- _The data_
##########
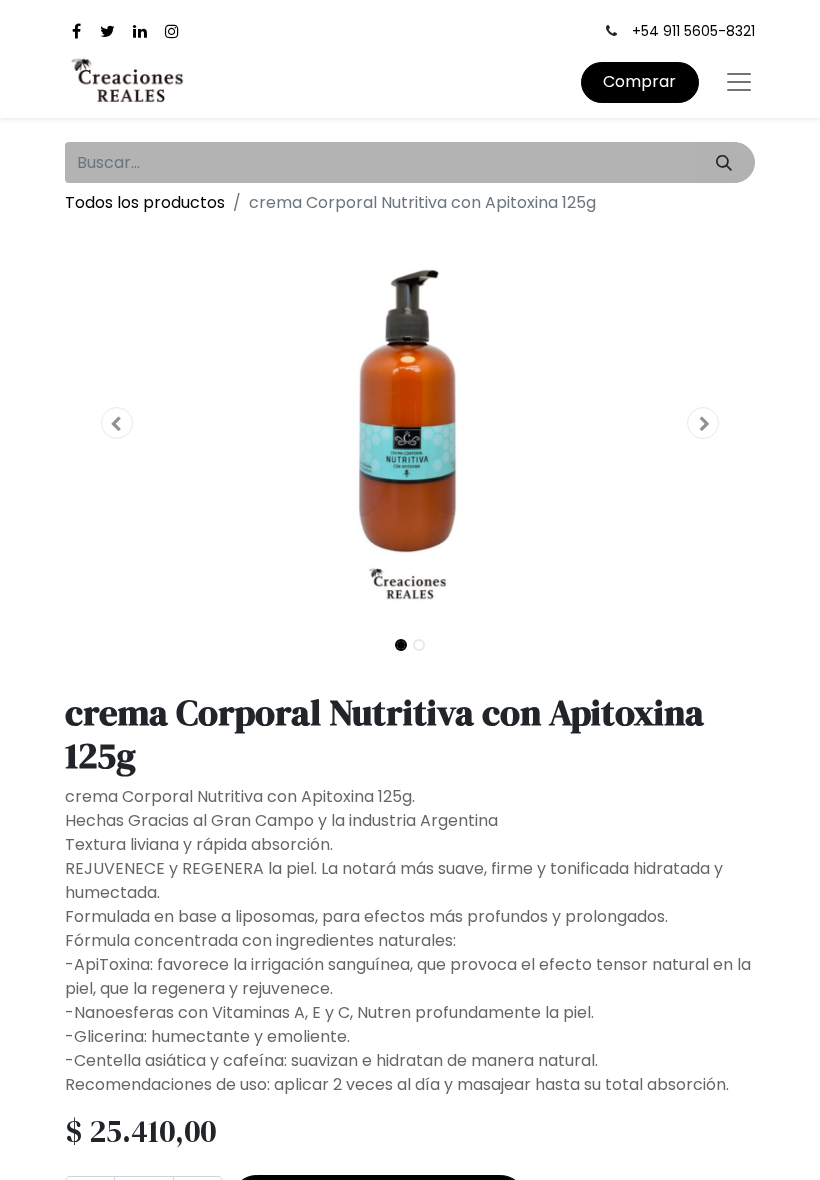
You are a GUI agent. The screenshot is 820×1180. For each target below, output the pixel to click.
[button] (117, 423)
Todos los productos (145, 202)
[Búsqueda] (724, 162)
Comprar (639, 81)
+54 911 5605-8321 (693, 31)
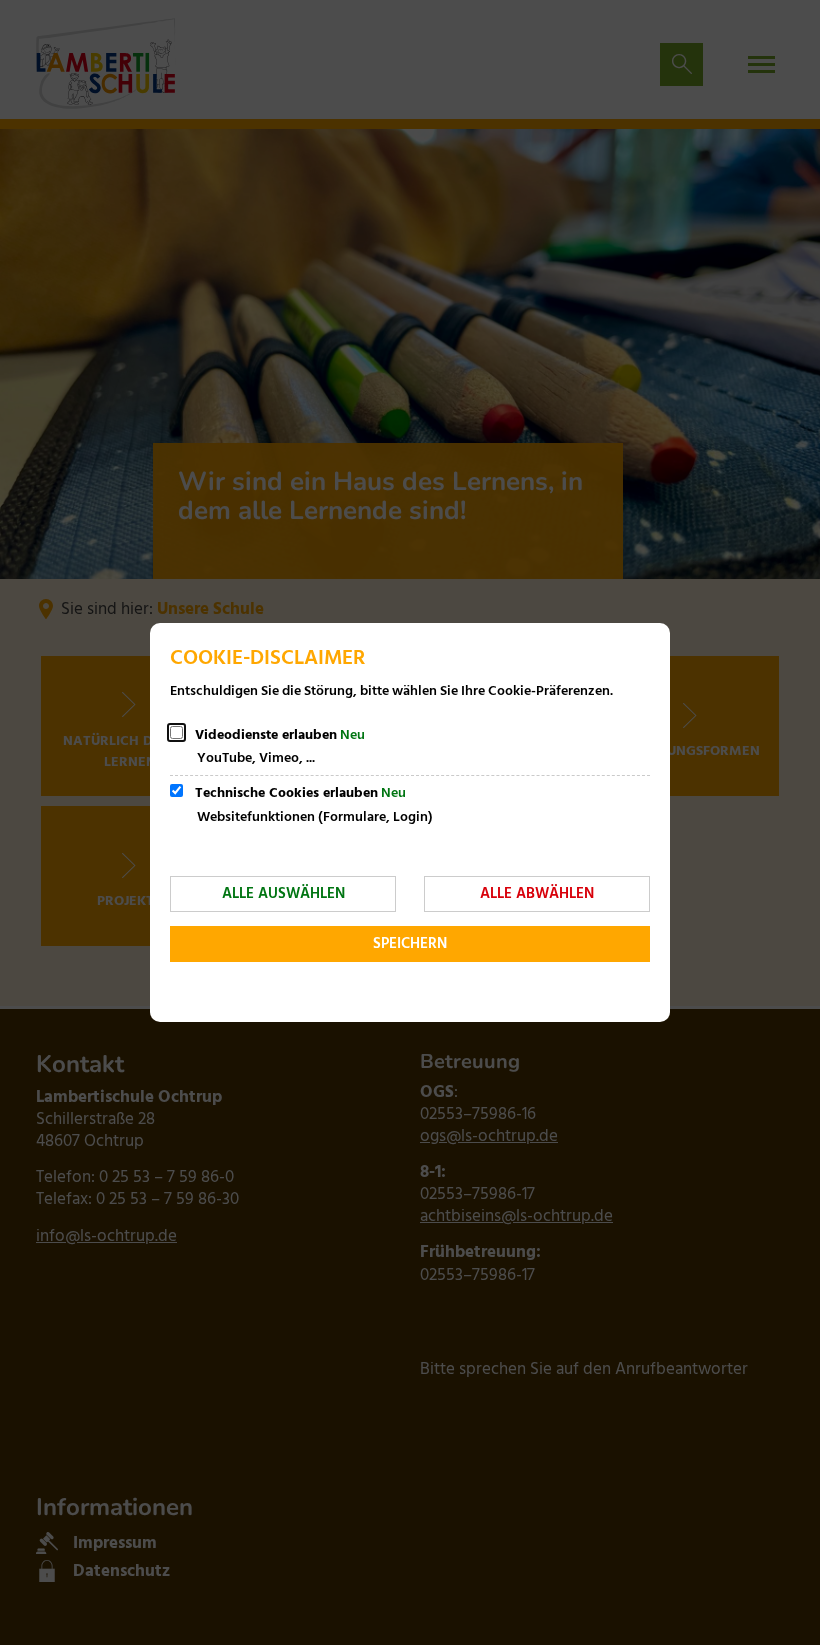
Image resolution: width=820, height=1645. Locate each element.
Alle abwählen (537, 894)
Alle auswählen (283, 894)
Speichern (410, 944)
##########
- _Prompt_
When copying, output the data exactly and leave out the pictures.

- _Solved problem_
You are a GUI agent. The screenshot is 820×1180. For each target below, output the pixel to click.
[button] (117, 423)
Todos los productos (145, 202)
[Búsqueda] (724, 162)
Comprar (639, 81)
+54 911 5605-8321 (693, 31)
Image resolution: width=820, height=1645. Locate each element.
Alle abwählen (537, 894)
Alle auswählen (283, 894)
Speichern (410, 944)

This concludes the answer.